Crystal lattice engineering in a screw-dislocated ZnO nanocone photocatalyst by carbon doping

Abstract

Screw-dislocated ZnO nanocones exposing a greater percentage of polar {0001} facets are developed by a tailor-made CTAB-assisted hydrothermal process. A possible formation mechanism of ZnO nanocones with step edges exposing high-energy {0001} facets is explained by screw dislocated crystal growth theory. Further, ZnO nanostructures are defect-engineered by the introduction of carbon atoms into their crystal lattice. A facile synthesis route for carbon-doped zinc oxide (C:ZnO) nanostructures is proposed, in which ZnO nanostructures synthesized by a hydrothermal method are subjected to an electrospinning process, followed by calcination, to incorporate carbon as the dopant. Polyvinyl alcohol (PVA) acts as both the dopant-precursor and the spinning agent for the construction of C:ZnO nanostructures. XPS analysis confirms the incorporation of carbon atoms into the oxygen vacancies of the ZnO lattice in C:ZnO nanostructures. The increase in the lattice parameters of ZnO resulting from carbon doping is evidenced by XRD analysis. UV-visible diffuse reflectance spectroscopy (DRS) results revealed improved photogenerated charge separation in C:ZnO by the reduction of bandgap energy as a result of valence band extension to a higher energy region upon carbon-doping. C:ZnO nanostructures showed a markedly higher photocatalytic activity (97%, kinetic rate constant k = 39.57 × 10⁻³ min⁻¹) compared to undoped ZnO nanostructures (51%, k = 13.64 × 10⁻³ min⁻¹) within 90 min visible-light irradiation of methylene blue dye solution.

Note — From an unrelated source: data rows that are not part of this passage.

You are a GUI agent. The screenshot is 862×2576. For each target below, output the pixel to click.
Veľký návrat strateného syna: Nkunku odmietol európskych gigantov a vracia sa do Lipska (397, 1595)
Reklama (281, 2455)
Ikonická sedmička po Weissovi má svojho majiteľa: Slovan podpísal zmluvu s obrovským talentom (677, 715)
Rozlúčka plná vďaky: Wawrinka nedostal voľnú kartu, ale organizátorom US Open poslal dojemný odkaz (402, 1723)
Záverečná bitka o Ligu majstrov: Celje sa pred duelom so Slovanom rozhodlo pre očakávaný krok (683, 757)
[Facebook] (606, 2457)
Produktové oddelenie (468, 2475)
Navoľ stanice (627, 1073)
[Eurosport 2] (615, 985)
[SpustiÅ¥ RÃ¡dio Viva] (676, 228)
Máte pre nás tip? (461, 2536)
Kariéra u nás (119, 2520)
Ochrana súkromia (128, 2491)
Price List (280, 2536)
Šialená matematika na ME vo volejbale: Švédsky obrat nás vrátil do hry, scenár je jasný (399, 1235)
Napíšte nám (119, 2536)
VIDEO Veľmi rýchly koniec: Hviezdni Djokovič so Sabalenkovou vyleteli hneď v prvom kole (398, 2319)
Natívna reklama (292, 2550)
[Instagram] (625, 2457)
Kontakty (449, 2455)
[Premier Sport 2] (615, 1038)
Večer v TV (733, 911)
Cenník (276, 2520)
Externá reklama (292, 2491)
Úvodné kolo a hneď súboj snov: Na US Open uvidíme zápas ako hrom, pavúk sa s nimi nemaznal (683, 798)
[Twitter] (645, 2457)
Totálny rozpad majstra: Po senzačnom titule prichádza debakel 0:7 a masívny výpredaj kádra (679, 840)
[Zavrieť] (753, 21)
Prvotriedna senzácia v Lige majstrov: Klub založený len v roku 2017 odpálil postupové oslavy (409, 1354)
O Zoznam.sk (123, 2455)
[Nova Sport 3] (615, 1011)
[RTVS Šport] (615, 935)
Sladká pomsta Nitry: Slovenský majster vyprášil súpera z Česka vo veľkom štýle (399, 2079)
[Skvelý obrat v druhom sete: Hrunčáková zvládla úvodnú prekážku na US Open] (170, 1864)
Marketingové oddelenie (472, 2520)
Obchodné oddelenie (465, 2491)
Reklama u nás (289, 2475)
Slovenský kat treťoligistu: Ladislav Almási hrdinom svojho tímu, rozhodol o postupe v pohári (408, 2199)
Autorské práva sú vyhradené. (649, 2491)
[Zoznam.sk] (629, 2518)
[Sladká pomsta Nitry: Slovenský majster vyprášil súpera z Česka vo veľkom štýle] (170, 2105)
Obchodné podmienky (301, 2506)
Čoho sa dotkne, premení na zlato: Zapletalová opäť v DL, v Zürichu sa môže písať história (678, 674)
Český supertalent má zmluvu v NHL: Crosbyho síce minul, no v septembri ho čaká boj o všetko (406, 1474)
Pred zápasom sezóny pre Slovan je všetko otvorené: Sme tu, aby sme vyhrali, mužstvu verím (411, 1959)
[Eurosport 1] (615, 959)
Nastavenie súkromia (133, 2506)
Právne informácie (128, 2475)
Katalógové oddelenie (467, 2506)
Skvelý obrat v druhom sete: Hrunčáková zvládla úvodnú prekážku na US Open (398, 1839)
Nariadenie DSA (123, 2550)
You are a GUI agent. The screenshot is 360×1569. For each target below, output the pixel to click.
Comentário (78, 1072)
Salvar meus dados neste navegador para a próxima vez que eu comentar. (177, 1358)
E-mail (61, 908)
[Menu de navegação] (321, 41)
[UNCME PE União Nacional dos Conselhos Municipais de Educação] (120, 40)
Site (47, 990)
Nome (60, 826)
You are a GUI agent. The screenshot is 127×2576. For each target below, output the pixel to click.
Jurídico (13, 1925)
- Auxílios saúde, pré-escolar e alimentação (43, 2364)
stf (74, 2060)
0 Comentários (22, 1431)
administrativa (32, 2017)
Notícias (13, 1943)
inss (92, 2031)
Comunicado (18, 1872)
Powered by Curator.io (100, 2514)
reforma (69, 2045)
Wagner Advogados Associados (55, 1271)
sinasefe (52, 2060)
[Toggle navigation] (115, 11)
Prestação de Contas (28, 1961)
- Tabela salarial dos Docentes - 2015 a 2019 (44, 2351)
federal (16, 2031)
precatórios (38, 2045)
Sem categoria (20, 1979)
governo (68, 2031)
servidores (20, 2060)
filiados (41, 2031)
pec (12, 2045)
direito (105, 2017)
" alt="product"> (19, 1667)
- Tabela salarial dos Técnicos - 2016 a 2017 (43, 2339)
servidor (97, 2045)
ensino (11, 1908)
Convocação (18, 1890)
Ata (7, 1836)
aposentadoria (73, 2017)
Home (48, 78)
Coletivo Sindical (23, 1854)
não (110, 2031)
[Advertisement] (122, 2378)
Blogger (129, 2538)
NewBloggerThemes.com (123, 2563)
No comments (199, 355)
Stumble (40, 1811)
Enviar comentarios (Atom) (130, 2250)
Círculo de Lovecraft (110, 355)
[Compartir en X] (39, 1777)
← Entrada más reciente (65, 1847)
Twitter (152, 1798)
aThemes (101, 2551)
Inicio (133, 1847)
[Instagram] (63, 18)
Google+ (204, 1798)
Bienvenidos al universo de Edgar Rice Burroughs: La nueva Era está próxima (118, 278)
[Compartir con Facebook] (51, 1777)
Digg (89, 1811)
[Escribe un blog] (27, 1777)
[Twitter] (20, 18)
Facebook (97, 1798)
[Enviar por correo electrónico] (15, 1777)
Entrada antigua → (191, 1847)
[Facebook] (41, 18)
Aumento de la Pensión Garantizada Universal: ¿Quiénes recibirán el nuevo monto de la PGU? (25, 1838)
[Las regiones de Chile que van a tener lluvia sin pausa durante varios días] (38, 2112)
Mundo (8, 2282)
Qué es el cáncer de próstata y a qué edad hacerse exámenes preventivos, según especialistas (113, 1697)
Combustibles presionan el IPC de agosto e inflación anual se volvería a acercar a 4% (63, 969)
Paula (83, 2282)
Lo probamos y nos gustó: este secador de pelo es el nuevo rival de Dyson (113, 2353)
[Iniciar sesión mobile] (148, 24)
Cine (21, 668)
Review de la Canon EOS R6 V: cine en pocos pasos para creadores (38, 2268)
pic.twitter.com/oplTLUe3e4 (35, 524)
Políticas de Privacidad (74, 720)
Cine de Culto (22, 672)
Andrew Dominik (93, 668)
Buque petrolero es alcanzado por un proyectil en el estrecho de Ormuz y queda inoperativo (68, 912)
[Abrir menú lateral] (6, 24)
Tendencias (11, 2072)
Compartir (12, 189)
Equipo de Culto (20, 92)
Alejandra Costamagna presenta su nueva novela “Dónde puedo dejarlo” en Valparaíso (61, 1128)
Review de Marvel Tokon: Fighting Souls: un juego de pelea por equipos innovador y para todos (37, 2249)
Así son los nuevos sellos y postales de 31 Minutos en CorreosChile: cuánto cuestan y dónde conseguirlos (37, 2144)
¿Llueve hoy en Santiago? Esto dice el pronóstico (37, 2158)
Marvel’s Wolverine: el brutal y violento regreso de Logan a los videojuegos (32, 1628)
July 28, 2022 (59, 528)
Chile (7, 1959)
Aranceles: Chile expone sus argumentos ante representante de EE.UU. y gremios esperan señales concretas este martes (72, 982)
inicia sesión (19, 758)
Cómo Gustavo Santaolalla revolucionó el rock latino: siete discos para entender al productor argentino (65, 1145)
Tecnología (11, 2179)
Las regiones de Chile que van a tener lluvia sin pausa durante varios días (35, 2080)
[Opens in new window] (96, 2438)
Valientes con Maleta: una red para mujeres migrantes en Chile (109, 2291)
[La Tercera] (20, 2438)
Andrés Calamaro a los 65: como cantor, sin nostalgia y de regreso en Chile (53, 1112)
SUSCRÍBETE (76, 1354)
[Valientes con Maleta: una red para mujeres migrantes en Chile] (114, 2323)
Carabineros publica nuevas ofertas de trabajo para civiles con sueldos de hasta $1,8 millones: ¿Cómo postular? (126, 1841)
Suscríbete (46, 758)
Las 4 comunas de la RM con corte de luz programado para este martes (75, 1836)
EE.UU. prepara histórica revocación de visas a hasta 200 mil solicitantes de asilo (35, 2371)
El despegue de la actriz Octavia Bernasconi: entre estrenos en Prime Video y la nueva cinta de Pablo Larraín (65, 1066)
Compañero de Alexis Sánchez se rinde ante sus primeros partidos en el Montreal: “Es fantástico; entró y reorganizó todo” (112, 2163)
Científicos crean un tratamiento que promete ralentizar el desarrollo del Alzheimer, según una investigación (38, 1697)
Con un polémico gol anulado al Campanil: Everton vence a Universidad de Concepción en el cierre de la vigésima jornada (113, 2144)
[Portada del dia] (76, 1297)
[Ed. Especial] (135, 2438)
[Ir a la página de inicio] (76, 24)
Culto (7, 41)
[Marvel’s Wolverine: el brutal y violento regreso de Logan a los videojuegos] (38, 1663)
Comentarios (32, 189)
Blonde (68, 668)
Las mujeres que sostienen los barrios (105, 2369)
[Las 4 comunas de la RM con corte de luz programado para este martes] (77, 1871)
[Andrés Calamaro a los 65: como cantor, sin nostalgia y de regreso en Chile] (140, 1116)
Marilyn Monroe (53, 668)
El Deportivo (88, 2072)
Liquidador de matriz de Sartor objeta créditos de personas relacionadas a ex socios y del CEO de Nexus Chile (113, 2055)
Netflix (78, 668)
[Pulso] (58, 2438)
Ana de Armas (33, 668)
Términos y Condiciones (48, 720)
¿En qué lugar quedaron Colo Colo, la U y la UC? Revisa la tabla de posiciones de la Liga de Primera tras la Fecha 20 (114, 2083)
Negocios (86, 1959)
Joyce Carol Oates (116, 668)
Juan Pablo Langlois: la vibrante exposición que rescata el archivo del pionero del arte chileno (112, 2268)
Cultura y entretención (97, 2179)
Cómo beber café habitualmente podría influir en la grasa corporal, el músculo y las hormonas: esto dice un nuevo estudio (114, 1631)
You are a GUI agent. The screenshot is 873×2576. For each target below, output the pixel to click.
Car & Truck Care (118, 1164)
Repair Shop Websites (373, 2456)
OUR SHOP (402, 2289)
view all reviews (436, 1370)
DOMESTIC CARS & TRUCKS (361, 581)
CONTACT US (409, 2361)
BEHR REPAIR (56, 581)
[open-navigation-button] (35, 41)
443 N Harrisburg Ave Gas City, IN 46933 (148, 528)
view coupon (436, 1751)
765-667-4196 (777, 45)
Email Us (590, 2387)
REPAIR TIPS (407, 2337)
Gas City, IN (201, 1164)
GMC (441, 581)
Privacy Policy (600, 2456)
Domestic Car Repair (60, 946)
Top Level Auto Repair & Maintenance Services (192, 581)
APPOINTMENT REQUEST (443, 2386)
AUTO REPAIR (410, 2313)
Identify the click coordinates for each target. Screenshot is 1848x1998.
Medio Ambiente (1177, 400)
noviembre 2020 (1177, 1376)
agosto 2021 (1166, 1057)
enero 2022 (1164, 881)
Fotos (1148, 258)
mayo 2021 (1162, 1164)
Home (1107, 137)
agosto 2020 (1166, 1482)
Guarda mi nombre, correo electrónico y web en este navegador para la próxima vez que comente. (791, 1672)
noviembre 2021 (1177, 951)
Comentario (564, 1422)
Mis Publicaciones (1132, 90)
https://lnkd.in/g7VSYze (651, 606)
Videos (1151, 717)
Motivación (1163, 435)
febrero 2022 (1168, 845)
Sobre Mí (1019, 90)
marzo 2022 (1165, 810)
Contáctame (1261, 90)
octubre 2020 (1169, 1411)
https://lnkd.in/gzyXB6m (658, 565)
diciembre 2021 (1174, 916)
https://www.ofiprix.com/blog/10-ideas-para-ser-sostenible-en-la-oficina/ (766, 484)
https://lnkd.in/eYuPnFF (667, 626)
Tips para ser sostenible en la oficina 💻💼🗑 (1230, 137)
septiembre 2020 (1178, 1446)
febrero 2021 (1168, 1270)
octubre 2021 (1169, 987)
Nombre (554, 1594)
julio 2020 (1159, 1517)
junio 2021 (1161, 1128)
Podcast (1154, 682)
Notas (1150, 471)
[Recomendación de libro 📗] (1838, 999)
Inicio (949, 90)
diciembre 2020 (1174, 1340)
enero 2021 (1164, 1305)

The mechanism of photogenerated charge carrier separation and visible-light photocatalytic pathways in C:ZnO nanostructures was further elucidated. Altogether, this new-fangled simple synthesis approach for crystal lattice engineering in ZnO for enhancing its visible-light photoactivity brings both the material and the methodology well-nigh suitable for various environmental applications.